On Tuesday, the 24th of March 2020, the Eugene, Oregon-based American multinational footwear manufacturer had beaten Wall St. estimates for its third quarterly revenue of the year that ended on February 29th, almost entirely driven by a strident surge in demand in North American alongside Europe which in effect had eased a sharp drop of sales in China due to the coronavirus-led lockdown.

In point of fact, it had been the first time in six years the Oregon based sportswear and footwear manufacturer had reported a drop in China sales, nonetheless, followed by the reveal of its upbeat third quarterly report, shares’ prices of the NYSE-listed Dow Jones’ blue-chip Nike Inc.

wrapped up the day 15.18 per cent higher to $72.33 per share, while during preparation of the report in after-market trading, Nike Inc. shares were trading more than 21 per cent higher to $80.81 per share. On top of that, according to Nike Inc.’s Tuesday’s (March 24th) quarterly earnings’ report, the Oregon-based footwear manufacturer’s sales in Greater China fell by 4 per cent during its third quarter due to a prolonged closure of nearly 75 per cent of its outlets in China, while its North American and European revenues rose by 4 per cent and 11 per cent respectively.

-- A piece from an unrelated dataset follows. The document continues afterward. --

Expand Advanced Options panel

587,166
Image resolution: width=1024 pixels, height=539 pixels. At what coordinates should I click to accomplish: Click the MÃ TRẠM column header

Besides, Nike Inc. was also reported on Tuesday (March 24th) that its net revenue in the third quarter had surged by 5.1 per cent to $10.10 billion, beating Wall St. estimates of an average of $9.80 billion, IBES data from Refinitiv had revealed, however, Nike Inc.’s net income fell more than 20 per cent to 53 cent per share to $847 million compared to an earning of 68 cents per share at the same time a year earlier.